── Source records ──
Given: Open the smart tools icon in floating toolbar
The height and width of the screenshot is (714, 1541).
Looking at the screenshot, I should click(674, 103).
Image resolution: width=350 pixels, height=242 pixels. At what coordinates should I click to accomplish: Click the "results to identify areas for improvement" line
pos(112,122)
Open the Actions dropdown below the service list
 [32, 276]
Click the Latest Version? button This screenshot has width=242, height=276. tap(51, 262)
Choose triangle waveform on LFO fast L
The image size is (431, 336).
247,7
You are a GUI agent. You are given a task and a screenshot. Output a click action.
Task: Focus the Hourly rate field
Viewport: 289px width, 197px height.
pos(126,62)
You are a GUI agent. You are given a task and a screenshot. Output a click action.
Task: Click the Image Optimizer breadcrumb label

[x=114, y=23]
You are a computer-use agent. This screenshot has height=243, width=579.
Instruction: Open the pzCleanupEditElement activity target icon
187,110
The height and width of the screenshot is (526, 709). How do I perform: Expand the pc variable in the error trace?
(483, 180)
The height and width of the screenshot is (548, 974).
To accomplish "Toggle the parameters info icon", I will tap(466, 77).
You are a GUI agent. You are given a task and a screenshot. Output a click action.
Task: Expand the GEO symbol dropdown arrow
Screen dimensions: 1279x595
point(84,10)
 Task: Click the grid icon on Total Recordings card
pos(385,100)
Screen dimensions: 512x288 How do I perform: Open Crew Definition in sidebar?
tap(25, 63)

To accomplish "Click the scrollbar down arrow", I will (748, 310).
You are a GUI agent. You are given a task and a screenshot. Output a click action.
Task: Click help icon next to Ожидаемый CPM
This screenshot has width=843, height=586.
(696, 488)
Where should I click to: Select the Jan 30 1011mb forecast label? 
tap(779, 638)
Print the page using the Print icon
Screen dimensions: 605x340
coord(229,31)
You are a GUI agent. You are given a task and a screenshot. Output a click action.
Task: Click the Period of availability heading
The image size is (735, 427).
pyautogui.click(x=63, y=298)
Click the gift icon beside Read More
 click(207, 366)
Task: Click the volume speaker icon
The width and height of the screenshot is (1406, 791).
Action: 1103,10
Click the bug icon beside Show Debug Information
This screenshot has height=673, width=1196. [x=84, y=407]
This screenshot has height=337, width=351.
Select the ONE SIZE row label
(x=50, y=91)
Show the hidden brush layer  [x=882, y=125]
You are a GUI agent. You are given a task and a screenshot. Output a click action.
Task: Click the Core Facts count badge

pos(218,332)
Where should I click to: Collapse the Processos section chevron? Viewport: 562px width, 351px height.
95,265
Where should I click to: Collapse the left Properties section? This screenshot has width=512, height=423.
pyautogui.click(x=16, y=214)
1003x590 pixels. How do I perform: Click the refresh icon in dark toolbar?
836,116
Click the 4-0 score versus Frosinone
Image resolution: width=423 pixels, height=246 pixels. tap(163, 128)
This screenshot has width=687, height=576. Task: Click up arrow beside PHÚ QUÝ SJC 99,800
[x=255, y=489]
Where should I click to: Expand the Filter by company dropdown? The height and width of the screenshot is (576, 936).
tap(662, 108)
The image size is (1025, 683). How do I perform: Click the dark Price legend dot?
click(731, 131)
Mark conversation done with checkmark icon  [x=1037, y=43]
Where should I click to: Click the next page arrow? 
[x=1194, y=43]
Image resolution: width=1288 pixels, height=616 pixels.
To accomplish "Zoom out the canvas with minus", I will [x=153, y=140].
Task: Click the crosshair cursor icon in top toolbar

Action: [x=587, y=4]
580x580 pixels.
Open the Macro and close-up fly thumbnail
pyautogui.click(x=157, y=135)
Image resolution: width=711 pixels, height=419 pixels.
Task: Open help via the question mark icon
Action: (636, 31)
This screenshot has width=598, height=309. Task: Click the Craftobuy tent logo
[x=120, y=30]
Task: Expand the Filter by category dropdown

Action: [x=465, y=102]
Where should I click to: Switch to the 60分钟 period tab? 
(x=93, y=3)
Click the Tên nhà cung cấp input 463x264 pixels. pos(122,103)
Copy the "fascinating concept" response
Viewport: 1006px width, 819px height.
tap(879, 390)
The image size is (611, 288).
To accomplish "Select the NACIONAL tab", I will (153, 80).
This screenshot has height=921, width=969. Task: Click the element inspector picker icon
───
_Exercise requirements_. Can you repeat the records word for word, starting at the line that contains "The height and width of the screenshot is (526, 709)." and ending at the line that contains "tap(25, 63)"?

_Worked answer_.
The height and width of the screenshot is (526, 709). How do I perform: Expand the pc variable in the error trace?
(483, 180)
The height and width of the screenshot is (548, 974).
To accomplish "Toggle the parameters info icon", I will tap(466, 77).
You are a GUI agent. You are given a task and a screenshot. Output a click action.
Task: Expand the GEO symbol dropdown arrow
Screen dimensions: 1279x595
point(84,10)
 Task: Click the grid icon on Total Recordings card
pos(385,100)
Screen dimensions: 512x288 How do I perform: Open Crew Definition in sidebar?
tap(25, 63)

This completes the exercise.